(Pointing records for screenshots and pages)

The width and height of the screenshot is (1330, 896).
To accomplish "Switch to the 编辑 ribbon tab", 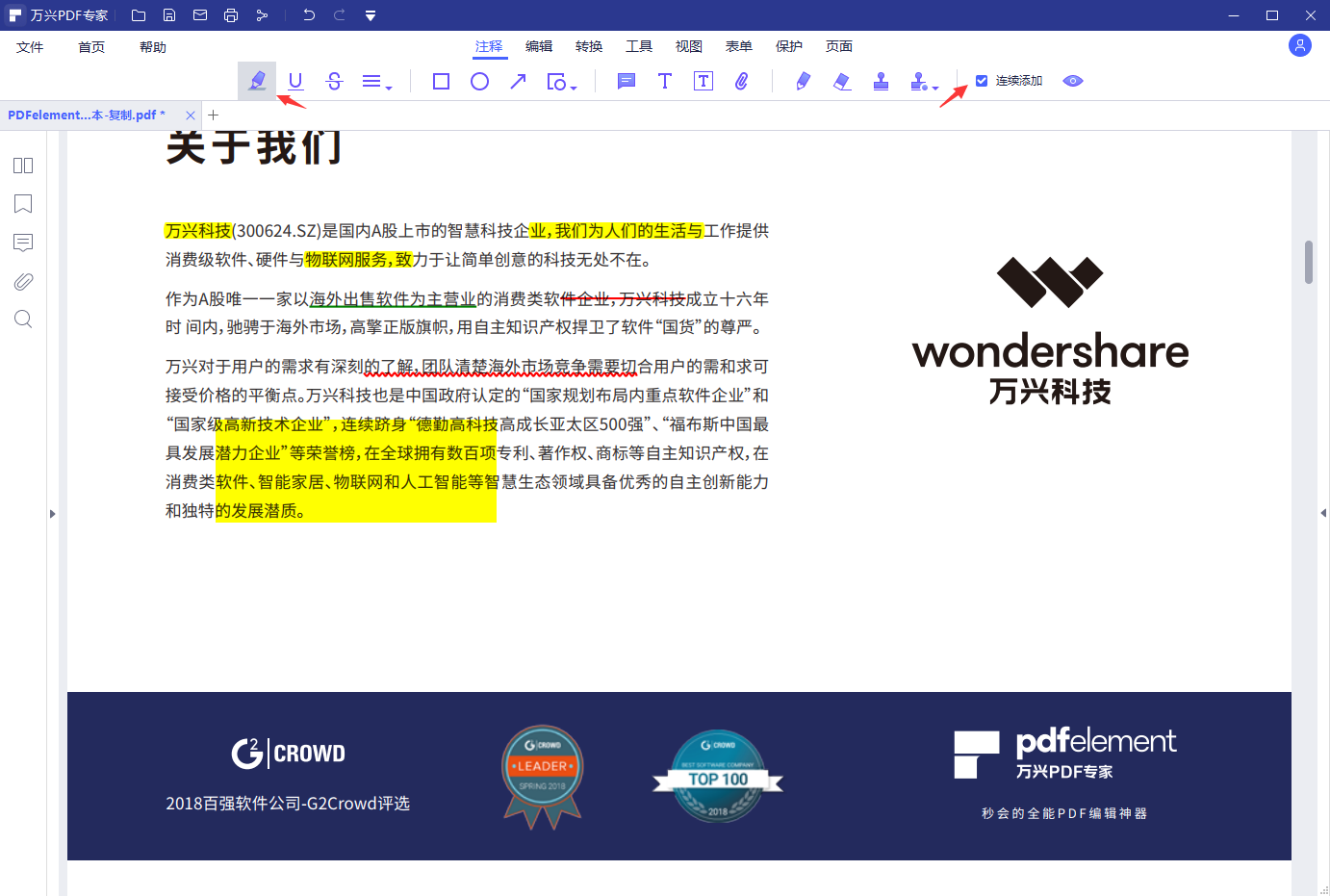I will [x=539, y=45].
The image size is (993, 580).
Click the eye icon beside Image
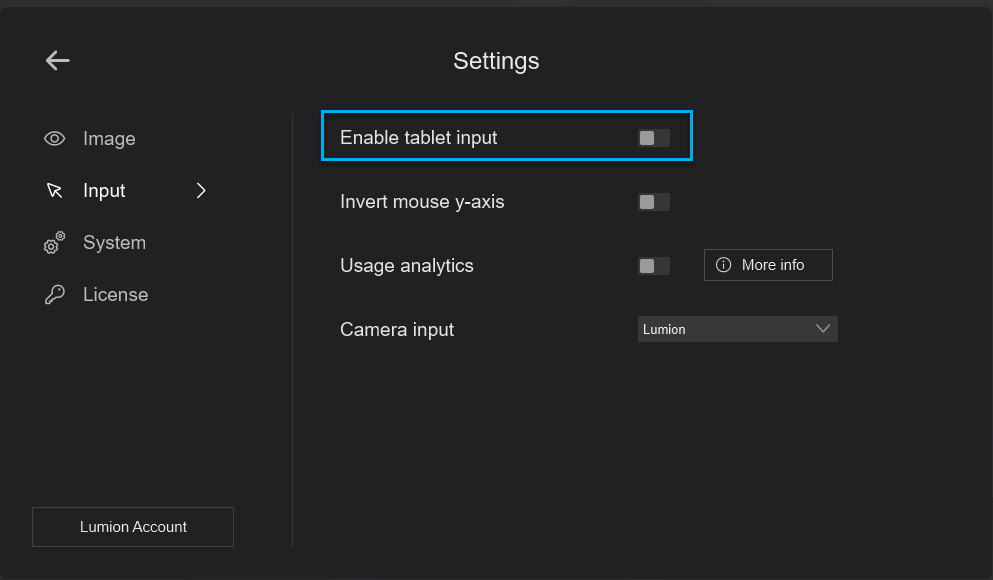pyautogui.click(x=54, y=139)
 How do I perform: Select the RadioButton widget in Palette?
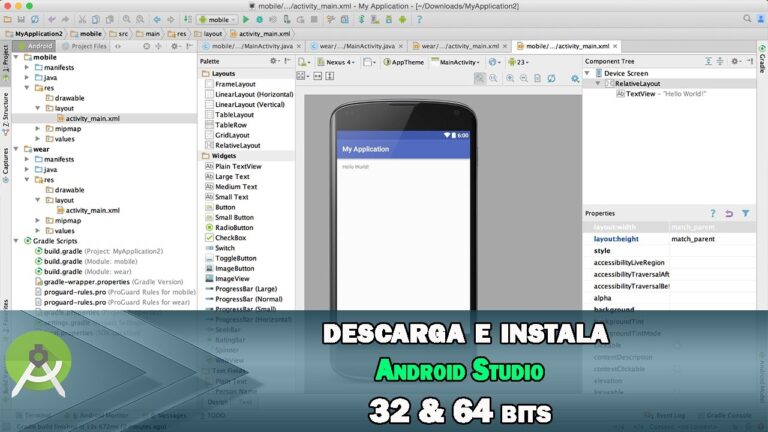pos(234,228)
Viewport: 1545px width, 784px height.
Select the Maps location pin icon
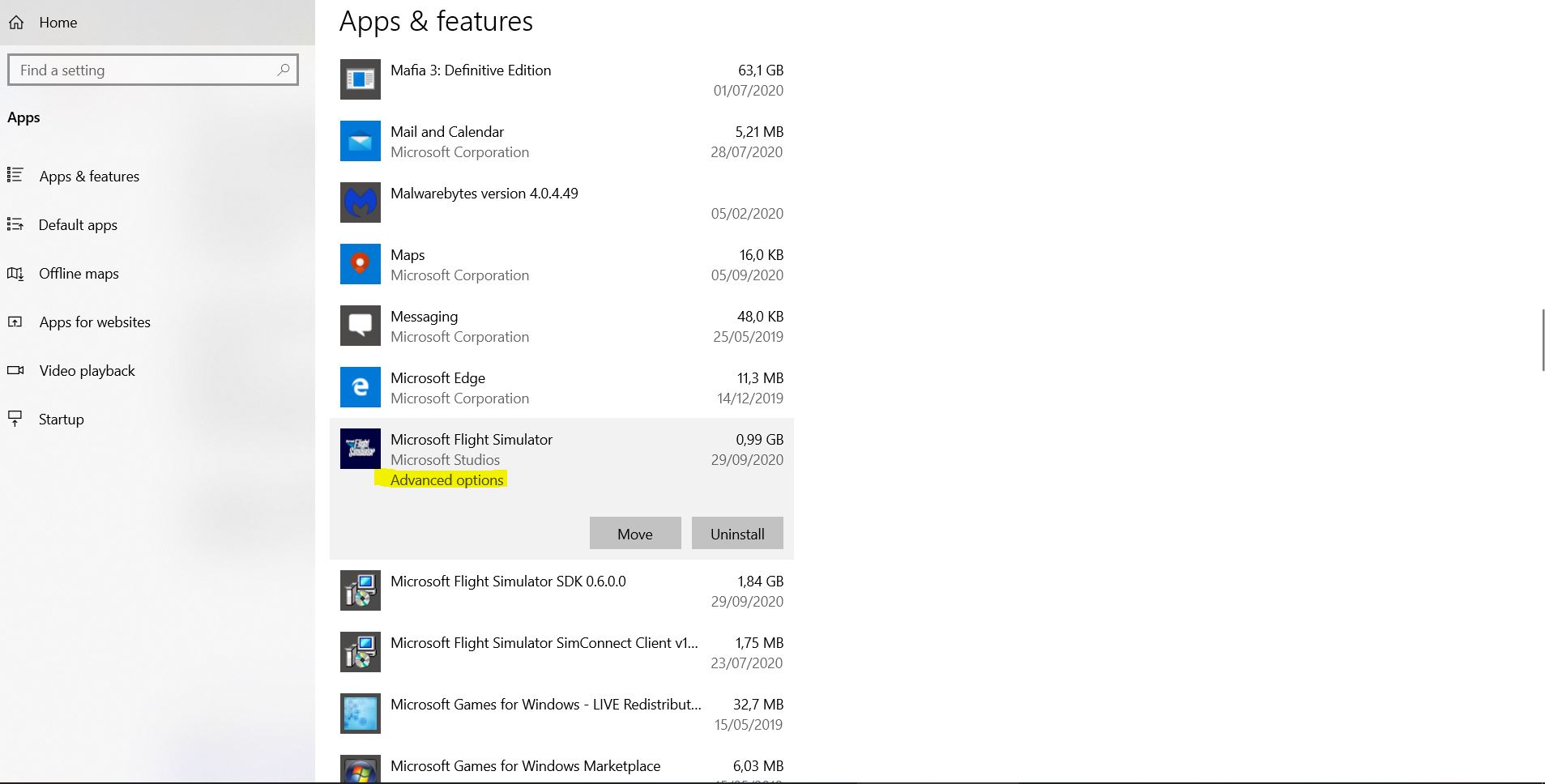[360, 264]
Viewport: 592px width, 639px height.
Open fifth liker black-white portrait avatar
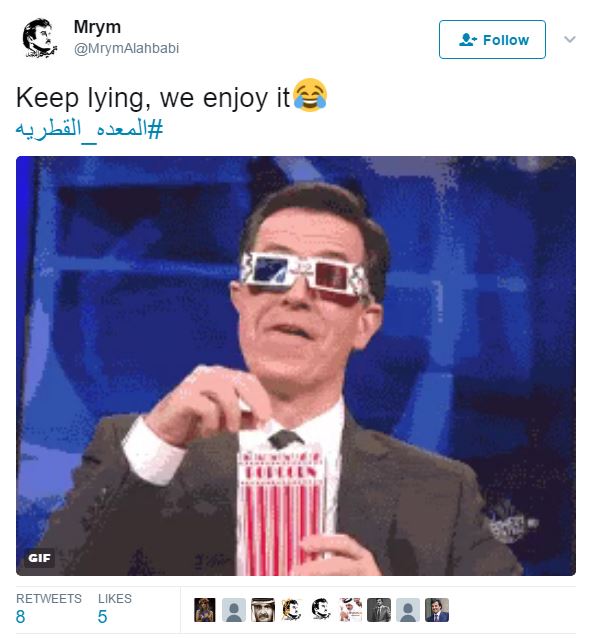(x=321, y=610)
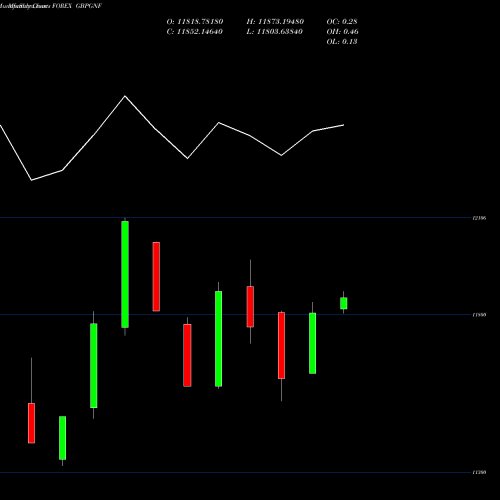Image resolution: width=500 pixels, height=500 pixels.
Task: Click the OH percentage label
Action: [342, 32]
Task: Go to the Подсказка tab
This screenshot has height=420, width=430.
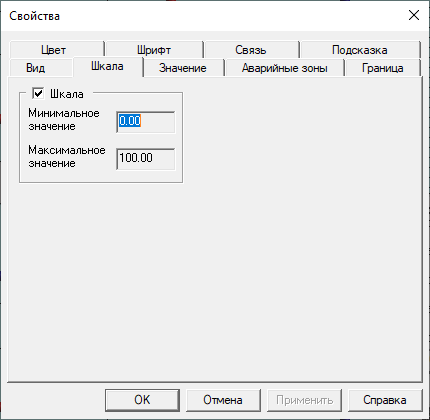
...
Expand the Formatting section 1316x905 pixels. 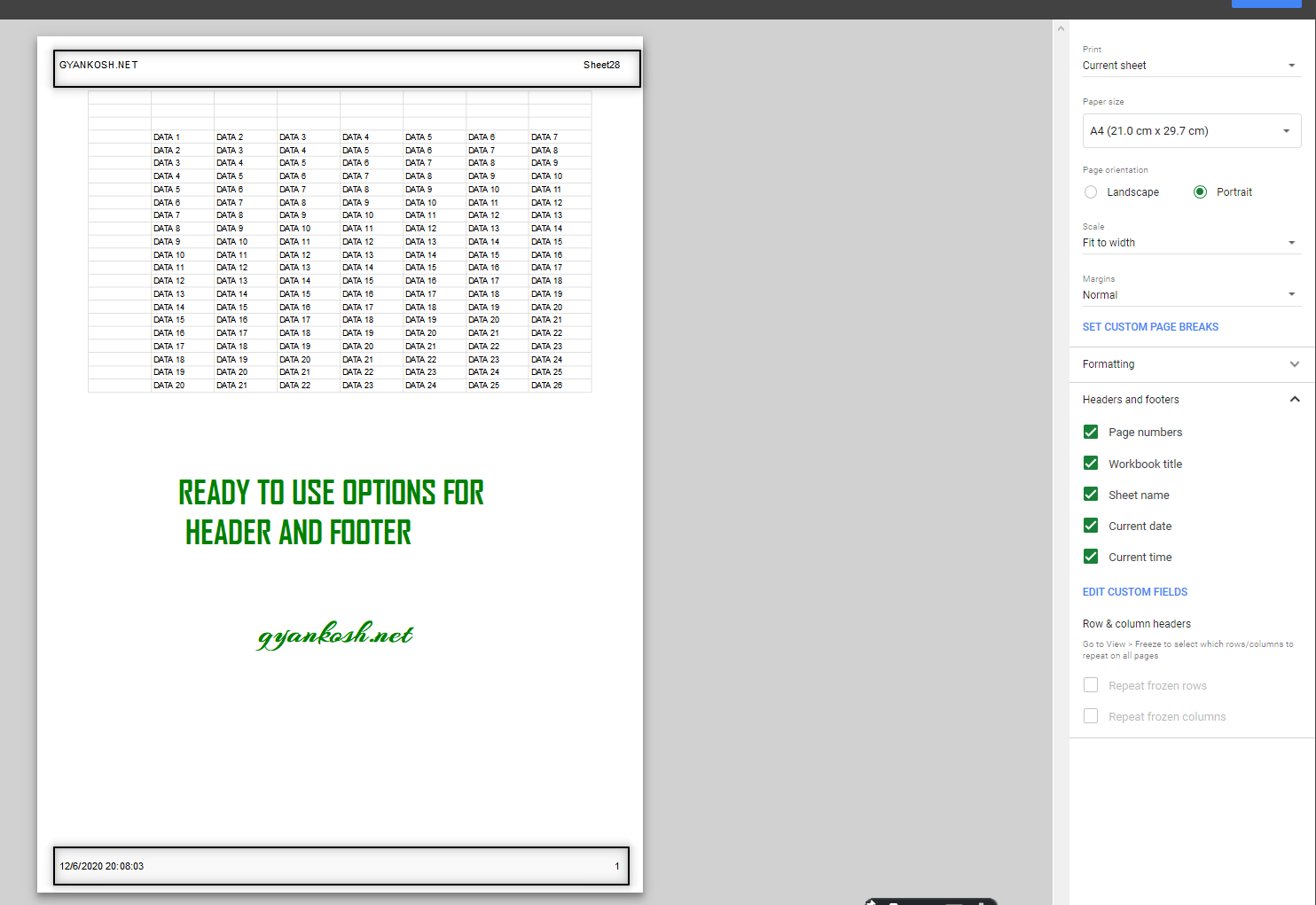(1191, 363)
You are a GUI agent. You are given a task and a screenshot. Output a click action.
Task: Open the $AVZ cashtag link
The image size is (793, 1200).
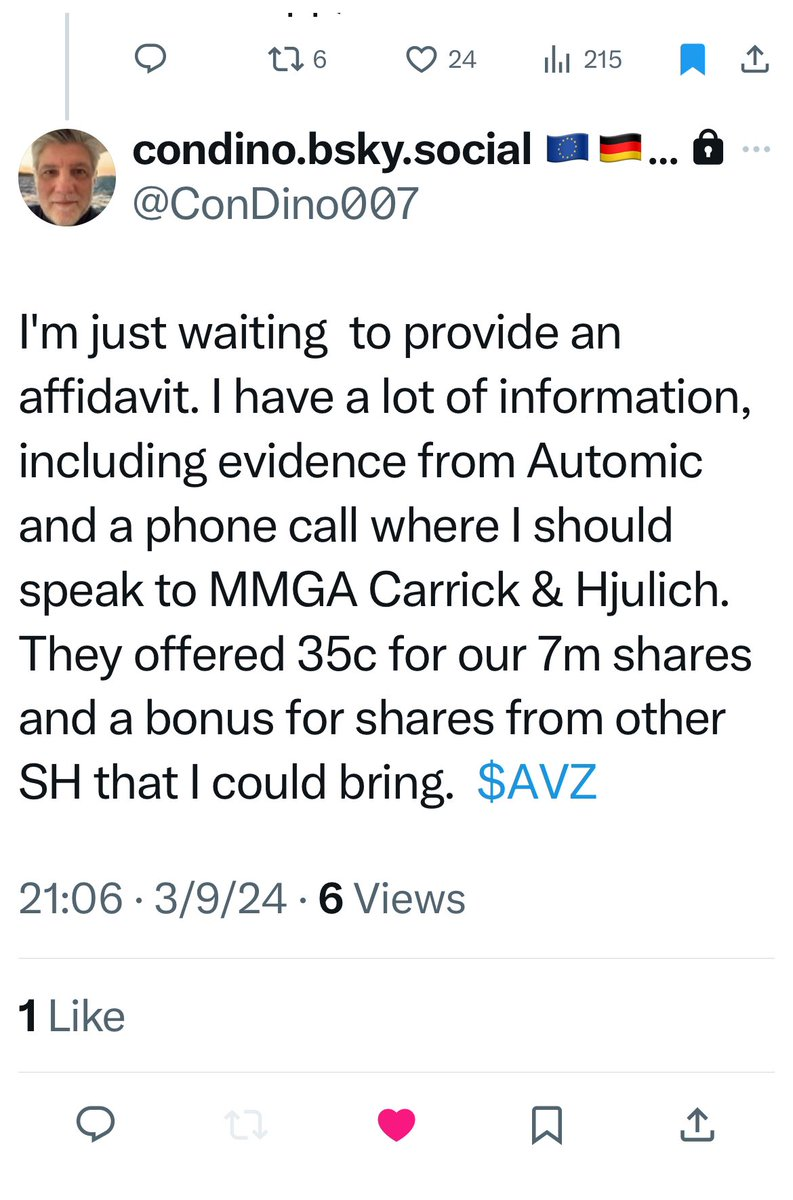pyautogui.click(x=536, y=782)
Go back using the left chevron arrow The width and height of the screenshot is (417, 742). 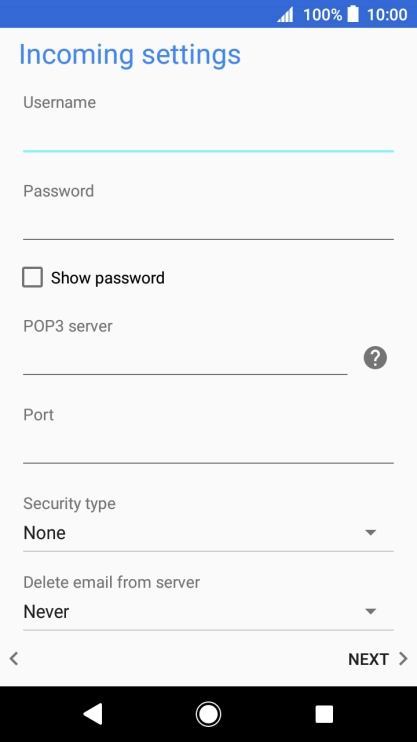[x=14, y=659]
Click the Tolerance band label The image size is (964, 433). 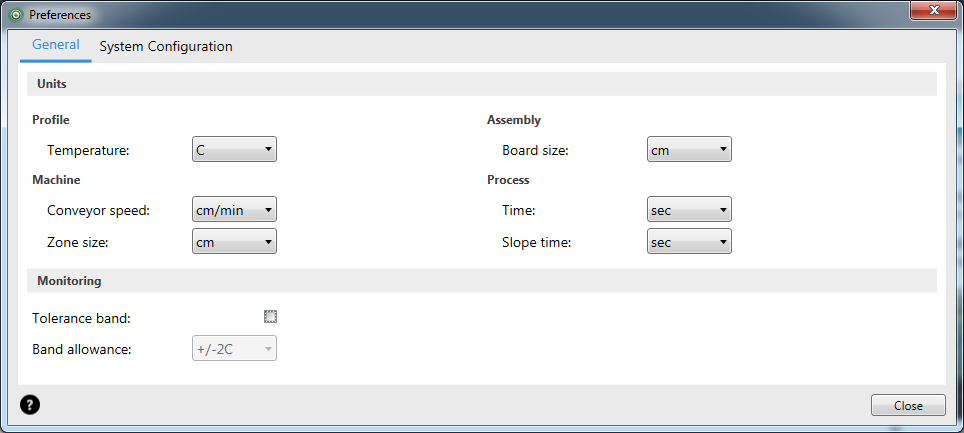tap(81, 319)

• _WRITTEN PROBLEM_
Rewrite the records from the line containing "The image size is (993, 580)." through the line containing "This screenshot has height=420, width=430.", changing "icon" to "symbol" and leaving everything else as it is. Omit the pictures from your answer.

• _FINISHED EXERCISE_
The image size is (993, 580).
Click the eye symbol beside Image
pyautogui.click(x=54, y=139)
 How do I perform: Select the RadioButton widget in Palette?
pos(234,228)
Viewport: 1545px width, 784px height.
Select the Maps location pin symbol
[360, 264]
Viewport: 592px width, 639px height.
Open fifth liker black-white portrait avatar
(x=321, y=610)
Image resolution: width=500 pixels, height=500 pixels.
Task: Click the OH percentage label
Action: [342, 32]
Task: Go to the Подсказка tab
This screenshot has height=420, width=430.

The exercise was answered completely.